◆ WHAT NEEDS TO BE DONE: Each entry must be restated word for word.

◆ RECORDS PROVIDED:
=== Begin Enclosure ===

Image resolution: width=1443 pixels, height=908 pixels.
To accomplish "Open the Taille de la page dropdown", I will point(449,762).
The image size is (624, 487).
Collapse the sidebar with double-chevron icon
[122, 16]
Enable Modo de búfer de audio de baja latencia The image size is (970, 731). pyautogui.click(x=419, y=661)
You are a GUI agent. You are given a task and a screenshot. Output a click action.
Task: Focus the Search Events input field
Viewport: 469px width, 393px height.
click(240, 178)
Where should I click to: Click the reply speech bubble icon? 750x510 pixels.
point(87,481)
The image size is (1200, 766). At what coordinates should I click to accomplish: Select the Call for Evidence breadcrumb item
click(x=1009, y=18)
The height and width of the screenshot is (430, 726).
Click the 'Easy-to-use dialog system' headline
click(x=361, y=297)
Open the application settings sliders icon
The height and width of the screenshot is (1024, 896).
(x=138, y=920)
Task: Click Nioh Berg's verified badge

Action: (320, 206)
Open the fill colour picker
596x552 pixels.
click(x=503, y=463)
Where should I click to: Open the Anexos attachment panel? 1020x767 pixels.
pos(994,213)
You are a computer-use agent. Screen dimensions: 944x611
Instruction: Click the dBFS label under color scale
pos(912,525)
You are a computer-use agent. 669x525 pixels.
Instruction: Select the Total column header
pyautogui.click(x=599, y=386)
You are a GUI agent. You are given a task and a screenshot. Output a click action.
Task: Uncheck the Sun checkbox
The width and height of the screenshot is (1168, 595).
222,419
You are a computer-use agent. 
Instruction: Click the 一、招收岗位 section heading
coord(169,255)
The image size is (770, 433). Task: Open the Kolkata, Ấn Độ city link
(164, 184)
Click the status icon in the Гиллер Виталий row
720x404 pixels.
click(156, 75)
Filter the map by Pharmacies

=== End Enclosure ===

◆ FINAL ANSWER:
Image resolution: width=1443 pixels, height=908 pixels.
To accomplish "Open the Taille de la page dropdown", I will point(449,762).
The image size is (624, 487).
Collapse the sidebar with double-chevron icon
[122, 16]
Enable Modo de búfer de audio de baja latencia The image size is (970, 731). pyautogui.click(x=419, y=661)
You are a GUI agent. You are given a task and a screenshot. Output a click action.
Task: Focus the Search Events input field
Viewport: 469px width, 393px height.
click(240, 178)
Where should I click to: Click the reply speech bubble icon? 750x510 pixels.
point(87,481)
The image size is (1200, 766). At what coordinates should I click to accomplish: Select the Call for Evidence breadcrumb item
click(x=1009, y=18)
The height and width of the screenshot is (430, 726).
Click the 'Easy-to-use dialog system' headline
click(x=361, y=297)
Open the application settings sliders icon
The height and width of the screenshot is (1024, 896).
(x=138, y=920)
Task: Click Nioh Berg's verified badge

Action: (320, 206)
Open the fill colour picker
596x552 pixels.
click(x=503, y=463)
Where should I click to: Open the Anexos attachment panel? 1020x767 pixels.
pos(994,213)
You are a computer-use agent. Screen dimensions: 944x611
Instruction: Click the dBFS label under color scale
pos(912,525)
You are a computer-use agent. 669x525 pixels.
Instruction: Select the Total column header
pyautogui.click(x=599, y=386)
You are a GUI agent. You are given a task and a screenshot. Output a click action.
Task: Uncheck the Sun checkbox
The width and height of the screenshot is (1168, 595).
222,419
You are a computer-use agent. 
Instruction: Click the 一、招收岗位 section heading
coord(169,255)
The image size is (770, 433). Task: Open the Kolkata, Ấn Độ city link
(164, 184)
Click the status icon in the Гиллер Виталий row
720x404 pixels.
click(156, 75)
Filter the map by Pharmacies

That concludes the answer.